Copy out all lines of the records in which the word "list" appears.

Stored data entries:
= = = =
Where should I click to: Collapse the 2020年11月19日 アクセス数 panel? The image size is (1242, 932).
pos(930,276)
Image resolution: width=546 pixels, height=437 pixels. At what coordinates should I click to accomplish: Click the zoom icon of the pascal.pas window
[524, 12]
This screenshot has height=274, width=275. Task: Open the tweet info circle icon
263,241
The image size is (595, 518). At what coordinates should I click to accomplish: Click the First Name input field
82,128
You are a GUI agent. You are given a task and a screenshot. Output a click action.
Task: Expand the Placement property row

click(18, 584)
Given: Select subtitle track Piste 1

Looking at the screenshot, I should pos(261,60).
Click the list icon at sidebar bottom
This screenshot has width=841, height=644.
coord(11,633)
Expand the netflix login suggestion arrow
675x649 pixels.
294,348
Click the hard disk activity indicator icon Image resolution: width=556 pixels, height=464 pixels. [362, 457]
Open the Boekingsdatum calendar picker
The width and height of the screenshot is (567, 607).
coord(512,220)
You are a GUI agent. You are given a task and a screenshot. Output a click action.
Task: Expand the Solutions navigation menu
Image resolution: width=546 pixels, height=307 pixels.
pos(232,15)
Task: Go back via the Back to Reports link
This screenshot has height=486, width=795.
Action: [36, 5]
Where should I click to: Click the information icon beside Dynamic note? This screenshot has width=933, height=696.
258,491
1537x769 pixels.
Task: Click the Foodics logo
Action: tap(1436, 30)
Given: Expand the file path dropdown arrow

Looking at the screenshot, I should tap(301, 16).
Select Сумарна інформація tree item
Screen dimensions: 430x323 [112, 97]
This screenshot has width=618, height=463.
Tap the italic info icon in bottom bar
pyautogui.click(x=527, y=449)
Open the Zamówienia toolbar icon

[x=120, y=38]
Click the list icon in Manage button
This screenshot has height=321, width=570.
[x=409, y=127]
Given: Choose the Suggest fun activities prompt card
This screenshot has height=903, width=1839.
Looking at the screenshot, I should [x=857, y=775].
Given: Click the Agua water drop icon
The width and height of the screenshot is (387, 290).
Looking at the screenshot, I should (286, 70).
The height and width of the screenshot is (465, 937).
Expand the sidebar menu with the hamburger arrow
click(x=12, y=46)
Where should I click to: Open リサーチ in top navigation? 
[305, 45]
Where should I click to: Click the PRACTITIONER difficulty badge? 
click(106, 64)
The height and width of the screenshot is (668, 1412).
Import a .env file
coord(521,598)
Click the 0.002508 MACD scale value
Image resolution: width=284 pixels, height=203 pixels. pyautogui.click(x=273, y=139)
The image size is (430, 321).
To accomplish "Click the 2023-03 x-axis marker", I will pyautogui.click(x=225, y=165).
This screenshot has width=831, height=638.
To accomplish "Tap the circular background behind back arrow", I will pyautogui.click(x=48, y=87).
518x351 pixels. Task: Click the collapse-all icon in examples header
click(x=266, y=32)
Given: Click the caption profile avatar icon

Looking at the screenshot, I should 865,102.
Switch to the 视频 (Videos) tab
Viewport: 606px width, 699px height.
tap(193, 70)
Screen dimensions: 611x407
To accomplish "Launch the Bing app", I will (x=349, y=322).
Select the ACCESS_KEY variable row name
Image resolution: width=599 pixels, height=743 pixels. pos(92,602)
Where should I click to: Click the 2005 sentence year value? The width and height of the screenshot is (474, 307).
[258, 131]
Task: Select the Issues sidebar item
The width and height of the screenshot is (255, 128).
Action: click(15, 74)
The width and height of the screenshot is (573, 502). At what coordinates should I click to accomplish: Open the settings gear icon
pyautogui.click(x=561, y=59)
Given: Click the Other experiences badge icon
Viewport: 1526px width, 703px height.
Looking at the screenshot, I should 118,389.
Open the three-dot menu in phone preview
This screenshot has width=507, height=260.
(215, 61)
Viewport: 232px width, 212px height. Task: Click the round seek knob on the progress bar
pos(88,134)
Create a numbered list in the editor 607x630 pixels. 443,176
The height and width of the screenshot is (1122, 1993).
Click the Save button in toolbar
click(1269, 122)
= = = =
* Reply *
Click the list icon at sidebar bottom
Click the list icon in Manage button
Create a numbered list in the editor 607x630 pixels. 443,176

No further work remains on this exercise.